• [INSTRUCTION] Please revise the material below, replacing "GUI agent" with "GUI assistant" wherever it appears and leaving everything else unchanged.

--- Start of INPUT ROWS ---

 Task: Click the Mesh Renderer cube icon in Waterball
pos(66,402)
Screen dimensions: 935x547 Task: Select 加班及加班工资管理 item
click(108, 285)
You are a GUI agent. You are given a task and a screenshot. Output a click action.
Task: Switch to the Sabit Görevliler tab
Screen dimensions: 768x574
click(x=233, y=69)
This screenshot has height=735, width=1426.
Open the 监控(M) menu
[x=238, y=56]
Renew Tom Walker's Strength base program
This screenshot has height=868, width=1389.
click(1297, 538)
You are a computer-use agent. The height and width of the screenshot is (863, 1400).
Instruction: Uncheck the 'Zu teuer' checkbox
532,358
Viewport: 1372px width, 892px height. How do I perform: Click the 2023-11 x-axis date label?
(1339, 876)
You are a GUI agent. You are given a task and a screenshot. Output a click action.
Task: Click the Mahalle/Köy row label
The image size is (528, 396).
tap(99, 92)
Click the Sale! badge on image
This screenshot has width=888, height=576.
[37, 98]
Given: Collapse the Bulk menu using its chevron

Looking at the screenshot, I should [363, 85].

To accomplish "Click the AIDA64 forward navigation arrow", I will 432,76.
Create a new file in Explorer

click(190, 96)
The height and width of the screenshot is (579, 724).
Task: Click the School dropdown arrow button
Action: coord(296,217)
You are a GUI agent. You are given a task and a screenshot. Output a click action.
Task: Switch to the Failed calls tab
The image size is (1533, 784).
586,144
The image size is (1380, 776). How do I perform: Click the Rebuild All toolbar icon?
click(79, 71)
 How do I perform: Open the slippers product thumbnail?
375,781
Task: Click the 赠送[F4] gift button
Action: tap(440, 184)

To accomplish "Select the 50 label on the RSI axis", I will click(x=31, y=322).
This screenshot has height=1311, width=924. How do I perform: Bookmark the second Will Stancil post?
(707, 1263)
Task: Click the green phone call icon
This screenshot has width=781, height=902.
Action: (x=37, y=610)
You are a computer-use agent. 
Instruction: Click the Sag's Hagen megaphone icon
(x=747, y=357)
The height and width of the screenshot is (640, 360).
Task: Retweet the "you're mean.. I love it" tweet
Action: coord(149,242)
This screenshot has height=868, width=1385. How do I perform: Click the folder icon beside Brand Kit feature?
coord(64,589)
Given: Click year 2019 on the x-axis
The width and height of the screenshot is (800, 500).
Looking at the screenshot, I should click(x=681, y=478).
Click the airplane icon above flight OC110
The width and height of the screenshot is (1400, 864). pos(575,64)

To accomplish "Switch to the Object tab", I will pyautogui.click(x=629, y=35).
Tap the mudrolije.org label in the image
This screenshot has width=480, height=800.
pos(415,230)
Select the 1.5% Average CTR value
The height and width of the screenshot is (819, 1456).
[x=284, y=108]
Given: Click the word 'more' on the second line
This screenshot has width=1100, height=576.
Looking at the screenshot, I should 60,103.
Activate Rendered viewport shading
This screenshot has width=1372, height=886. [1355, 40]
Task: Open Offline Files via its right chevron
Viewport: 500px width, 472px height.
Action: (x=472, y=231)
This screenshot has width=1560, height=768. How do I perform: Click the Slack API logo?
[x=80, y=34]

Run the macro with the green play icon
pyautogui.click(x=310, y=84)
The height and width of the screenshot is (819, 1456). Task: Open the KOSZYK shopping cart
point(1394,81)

--- End of INPUT ROWS ---

• [RESULT OF THIS EXERCISE]
 Task: Click the Mesh Renderer cube icon in Waterball
pos(66,402)
Screen dimensions: 935x547 Task: Select 加班及加班工资管理 item
click(108, 285)
You are a GUI assistant. You are given a task and a screenshot. Output a click action.
Task: Switch to the Sabit Görevliler tab
Screen dimensions: 768x574
click(x=233, y=69)
This screenshot has height=735, width=1426.
Open the 监控(M) menu
[x=238, y=56]
Renew Tom Walker's Strength base program
This screenshot has height=868, width=1389.
click(1297, 538)
You are a computer-use agent. The height and width of the screenshot is (863, 1400).
Instruction: Uncheck the 'Zu teuer' checkbox
532,358
Viewport: 1372px width, 892px height. How do I perform: Click the 2023-11 x-axis date label?
(1339, 876)
You are a GUI assistant. You are given a task and a screenshot. Output a click action.
Task: Click the Mahalle/Köy row label
The image size is (528, 396).
tap(99, 92)
Click the Sale! badge on image
This screenshot has width=888, height=576.
[37, 98]
Given: Collapse the Bulk menu using its chevron

Looking at the screenshot, I should [363, 85].

To accomplish "Click the AIDA64 forward navigation arrow", I will 432,76.
Create a new file in Explorer

click(190, 96)
The height and width of the screenshot is (579, 724).
Task: Click the School dropdown arrow button
Action: coord(296,217)
You are a GUI assistant. You are given a task and a screenshot. Output a click action.
Task: Switch to the Failed calls tab
The image size is (1533, 784).
586,144
The image size is (1380, 776). How do I perform: Click the Rebuild All toolbar icon?
click(79, 71)
 How do I perform: Open the slippers product thumbnail?
375,781
Task: Click the 赠送[F4] gift button
Action: tap(440, 184)

To accomplish "Select the 50 label on the RSI axis", I will click(x=31, y=322).
This screenshot has height=1311, width=924. How do I perform: Bookmark the second Will Stancil post?
(707, 1263)
Task: Click the green phone call icon
This screenshot has width=781, height=902.
Action: (x=37, y=610)
You are a computer-use agent. 
Instruction: Click the Sag's Hagen megaphone icon
(x=747, y=357)
The height and width of the screenshot is (640, 360).
Task: Retweet the "you're mean.. I love it" tweet
Action: coord(149,242)
This screenshot has height=868, width=1385. How do I perform: Click the folder icon beside Brand Kit feature?
coord(64,589)
Given: Click year 2019 on the x-axis
The width and height of the screenshot is (800, 500).
Looking at the screenshot, I should click(x=681, y=478).
Click the airplane icon above flight OC110
The width and height of the screenshot is (1400, 864). pos(575,64)

To accomplish "Switch to the Object tab", I will pyautogui.click(x=629, y=35).
Tap the mudrolije.org label in the image
This screenshot has width=480, height=800.
pos(415,230)
Select the 1.5% Average CTR value
The height and width of the screenshot is (819, 1456).
[x=284, y=108]
Given: Click the word 'more' on the second line
This screenshot has width=1100, height=576.
Looking at the screenshot, I should 60,103.
Activate Rendered viewport shading
This screenshot has width=1372, height=886. [1355, 40]
Task: Open Offline Files via its right chevron
Viewport: 500px width, 472px height.
Action: (x=472, y=231)
This screenshot has width=1560, height=768. How do I perform: Click the Slack API logo?
[x=80, y=34]

Run the macro with the green play icon
pyautogui.click(x=310, y=84)
The height and width of the screenshot is (819, 1456). Task: Open the KOSZYK shopping cart
point(1394,81)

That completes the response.